The polymictic conglomerate of the Grandfather Mountain Formation is dominated by felsite and basalt clasts and contains lesser amounts of crystalline basement and sedimentary clasts. Two compositional sequences (upper and lower) are present within the conglomerate and are delineated by the presence or absence of perthite phenocrysts in felsite clasts. The lower sequence is dominated by porphyritic quartz-perthite felsite clasts and details an unroofing sequence: felsite -> sandstone and siltstone -> crystalline basement. In contrast, the upper sequence is dominated by felsite clasts containing only quartz phenocrysts (in the Banner Elk conglomerate) and basalt clasts (in the Broadstone Lodge diamictite).
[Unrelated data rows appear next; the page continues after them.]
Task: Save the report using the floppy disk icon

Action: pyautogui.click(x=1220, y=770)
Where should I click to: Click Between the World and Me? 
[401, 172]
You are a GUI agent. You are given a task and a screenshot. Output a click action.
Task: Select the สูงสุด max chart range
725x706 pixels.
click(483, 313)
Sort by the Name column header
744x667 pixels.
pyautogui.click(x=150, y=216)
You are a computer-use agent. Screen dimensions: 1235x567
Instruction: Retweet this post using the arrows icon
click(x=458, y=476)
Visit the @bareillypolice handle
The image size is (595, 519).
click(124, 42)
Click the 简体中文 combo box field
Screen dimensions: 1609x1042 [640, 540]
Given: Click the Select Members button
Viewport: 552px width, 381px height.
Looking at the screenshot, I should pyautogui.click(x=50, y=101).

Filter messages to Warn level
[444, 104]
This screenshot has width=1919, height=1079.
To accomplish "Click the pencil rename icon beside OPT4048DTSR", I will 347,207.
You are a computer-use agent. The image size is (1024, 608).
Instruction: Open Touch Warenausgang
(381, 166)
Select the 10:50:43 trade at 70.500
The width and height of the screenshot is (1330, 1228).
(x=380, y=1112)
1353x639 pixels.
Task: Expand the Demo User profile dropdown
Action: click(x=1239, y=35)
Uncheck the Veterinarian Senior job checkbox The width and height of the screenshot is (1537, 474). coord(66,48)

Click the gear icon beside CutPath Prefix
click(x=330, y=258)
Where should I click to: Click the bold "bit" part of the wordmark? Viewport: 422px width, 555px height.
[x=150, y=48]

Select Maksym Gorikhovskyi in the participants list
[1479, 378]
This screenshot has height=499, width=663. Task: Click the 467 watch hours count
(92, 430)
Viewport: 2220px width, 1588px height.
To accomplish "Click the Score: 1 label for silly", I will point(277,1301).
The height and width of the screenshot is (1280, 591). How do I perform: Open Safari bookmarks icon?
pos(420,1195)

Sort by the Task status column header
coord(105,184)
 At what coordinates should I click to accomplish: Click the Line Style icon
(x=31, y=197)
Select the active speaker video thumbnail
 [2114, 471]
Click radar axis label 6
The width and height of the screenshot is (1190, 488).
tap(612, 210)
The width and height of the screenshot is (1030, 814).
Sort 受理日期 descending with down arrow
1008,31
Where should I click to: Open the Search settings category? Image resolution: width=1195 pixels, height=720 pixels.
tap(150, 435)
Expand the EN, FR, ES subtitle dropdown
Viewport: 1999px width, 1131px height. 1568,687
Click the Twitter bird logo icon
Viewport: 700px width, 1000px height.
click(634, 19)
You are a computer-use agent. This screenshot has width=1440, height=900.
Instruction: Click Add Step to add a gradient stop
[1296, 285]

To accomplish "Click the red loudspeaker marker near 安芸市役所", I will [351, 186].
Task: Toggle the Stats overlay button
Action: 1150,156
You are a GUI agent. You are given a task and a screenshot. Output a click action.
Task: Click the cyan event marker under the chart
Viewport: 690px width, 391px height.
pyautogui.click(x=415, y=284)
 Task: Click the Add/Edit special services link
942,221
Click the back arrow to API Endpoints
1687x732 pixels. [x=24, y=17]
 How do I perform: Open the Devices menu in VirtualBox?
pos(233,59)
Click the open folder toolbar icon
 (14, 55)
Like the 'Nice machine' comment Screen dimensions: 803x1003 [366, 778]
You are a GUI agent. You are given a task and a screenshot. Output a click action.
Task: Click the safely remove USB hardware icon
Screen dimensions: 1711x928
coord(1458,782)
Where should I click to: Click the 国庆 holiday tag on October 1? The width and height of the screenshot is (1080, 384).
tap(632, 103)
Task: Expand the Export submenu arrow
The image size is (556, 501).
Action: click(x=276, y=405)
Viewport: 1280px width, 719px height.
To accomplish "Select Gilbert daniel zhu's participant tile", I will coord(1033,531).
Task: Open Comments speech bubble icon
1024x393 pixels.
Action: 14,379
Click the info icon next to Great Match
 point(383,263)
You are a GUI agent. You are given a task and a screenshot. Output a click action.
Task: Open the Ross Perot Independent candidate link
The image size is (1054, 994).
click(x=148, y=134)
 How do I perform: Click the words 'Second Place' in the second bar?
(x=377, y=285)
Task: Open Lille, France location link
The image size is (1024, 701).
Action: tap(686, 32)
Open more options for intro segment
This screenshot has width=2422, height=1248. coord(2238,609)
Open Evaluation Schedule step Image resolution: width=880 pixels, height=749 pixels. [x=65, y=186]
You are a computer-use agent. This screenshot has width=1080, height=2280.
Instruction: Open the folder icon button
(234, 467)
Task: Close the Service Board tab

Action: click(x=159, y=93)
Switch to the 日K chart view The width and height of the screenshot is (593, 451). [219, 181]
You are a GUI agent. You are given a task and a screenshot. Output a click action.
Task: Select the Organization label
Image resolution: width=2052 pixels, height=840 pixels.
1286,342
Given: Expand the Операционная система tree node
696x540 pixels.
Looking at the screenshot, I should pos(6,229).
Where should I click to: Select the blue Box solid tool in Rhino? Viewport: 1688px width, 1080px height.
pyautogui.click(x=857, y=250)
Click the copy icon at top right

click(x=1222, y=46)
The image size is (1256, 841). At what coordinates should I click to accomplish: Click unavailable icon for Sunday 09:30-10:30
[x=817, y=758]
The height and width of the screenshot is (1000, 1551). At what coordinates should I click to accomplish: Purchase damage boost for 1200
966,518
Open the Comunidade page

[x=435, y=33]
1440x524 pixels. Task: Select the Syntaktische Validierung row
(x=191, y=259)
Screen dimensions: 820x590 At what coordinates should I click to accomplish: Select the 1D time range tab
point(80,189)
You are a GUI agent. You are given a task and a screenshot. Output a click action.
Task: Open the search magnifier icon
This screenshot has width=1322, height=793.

Certain conglomerate clasts are most reliably matched to nonconformably underlying Grenvillian Blowing Rock Gneiss and the intraformational Montezuma basalt Felsite clasts may be derived from either Grandfather Mountain Formation or Mount Rogers Formation rhyolite. Other clasts were derived from other, as yet unidentified, source terranes that have been eroded away or are not exposed.

Four facies associations are composed of thirteen descriptive facies. Lateral and vertical changes in facies and facies associations of the conglomerate units of the Grandfather Mountain Formation indicate that coarse-grained alluvial fans, fan-deltas/subaqueous slopes, and braidplains prograded from the basin margins displacing finer-grained braidplain and marine or lake deposits back toward the basin center. Subaqueous (marine or lake?) slope and large-scale subaqueous channel deposits are more significant basin fill environments in the Grandfather Mountain Formation than previously thought. Their presence is particularly indicative of high relief due to basin-margin faulting.

Differing clast composition and grain size between conglomerate units as well as interpreted hydrodynamics produce heterogeneous longitudinal bar sequences, braidplain and fan styles. The heterogeneous styles are due to heterogeneous fluvial processes and the complex interplay between proximal and distal environments such as at the alluvial fan-to-braidplain transition. Evidence in support of a glacial or proglacial origin for deposits in the upper part of the Grandfather Mountain Formation is either absent or ambiguous at best.

Methods used in this study, if applied to other ancient rift sequences, especially those exposed in the Appalachian Blue Ridge, will further delineate rifting episodes, rift shoulder and basin paleogeography, and provide insight into subsurface stratigraphic patterns within rift basins along modem passive margins.